La descrizione degli altri personaggi facenti parte il “cast” e dei luoghi ove si svolgono i fatti è audace e, tanto per citarne una fra le innumerevoli e tutte colorite: “Esaminati per la prima volta da vicino e alla luce del giorno, quei due mi fecero un’impressione piuttosto sgradevole. Brando, il più alto, mi tese la mano con una contorta manovra busto-toracica che mise in mostra una mandibola asburgica. Aveva una folta capigliatura bionda, pettinata come la chioma di un levriero afghano a una mostra canina organizzata da casalinghe sotto effetto di Prozac e che nessuno si scopa da cent’anni.“
Ammetto che a metà libro le cogitazioni del protagonista cominciano a risultarmi leggermente “pesanti”, non tanto per la crudeltà dei dettagli sulle varie tipologie di torture che riesce ad immaginare di poter esercitare il soggetto sui molteplici malcapitati di vario titolo, o alle affermazioni che la mente perversa del protagonista riesce a proferire, quanto perché comincio a chiedermi dove porterà tutto questo: ad un colpo di scena? Ad uno stravolgimento della situazione? Ad oscure spiegazioni scientifiche? Al risveglio da un brutto sogno? Fortunatamente per me, l’autore riesce ad esaudire le mie aspettative regalandomi un finale totalmente appagante e, cosa fondamentale, assolutamente non scontato.
Consiglio questo romanzo agli amanti di thriller psicologici, a chi cerca testi impegnativi e/o diversi dal solito, a sociologi, a (perché no?) chirurghi professionisti e, ovviamente, nell’accezione più positiva attribuita al genere ai seguaci dello splatter.
L’AUTORE
Andrea Campucci è nato a Firenze nel 1983. Qui si è laureato in filosofia e lavora in qualità di editor per diverse case editrici. Nel 2010 pubblica il suo primo romanzo, “Naive“, tramite il sito Ilmiolibro.it. AL 2011 risale il saggio filosofico “Nietzche, la fine della ragion pura” per l’editore Mimesis.
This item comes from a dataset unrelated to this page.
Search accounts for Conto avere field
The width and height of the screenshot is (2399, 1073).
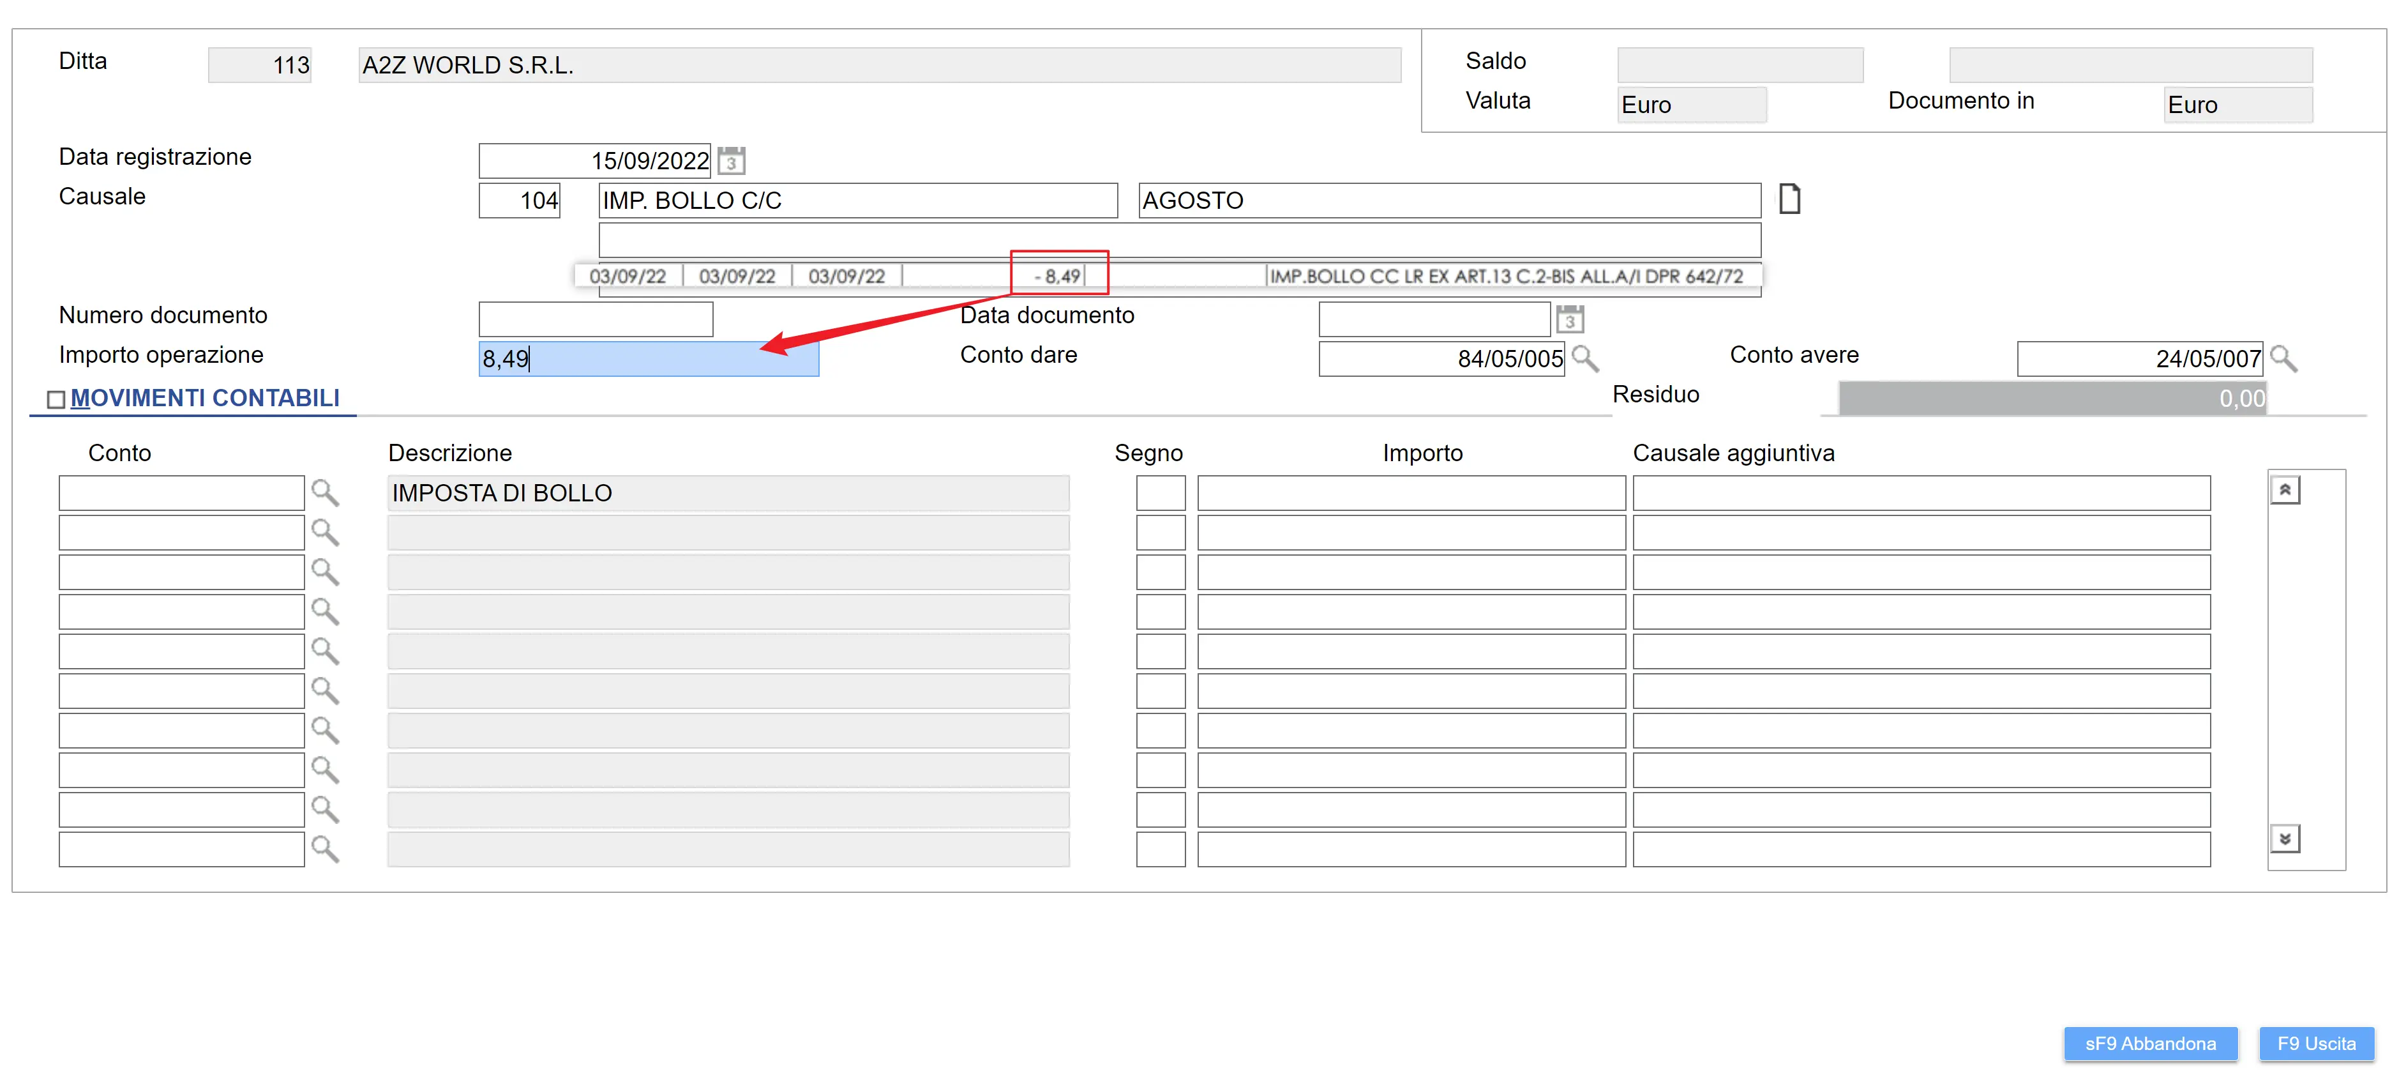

Nel 2012, con l’editore Arduino Sacco, pubblica una raccolta di racconti dal titolo “Cupio dissolvi“. Nel 2013, sempre con Sacco, esce il romanzo “La scampagnata“. Esordisce con Leone editore nel 2016 con il romanzo “Plastic shop“. Nel 2018 è poi la volta di “Porn food“, sempre con Leone. Per il 2019 è prevista l’uscita di “Movida“, che si preannuncia come uno dei più spietati ritratti della night life fiorentina mai realizzato.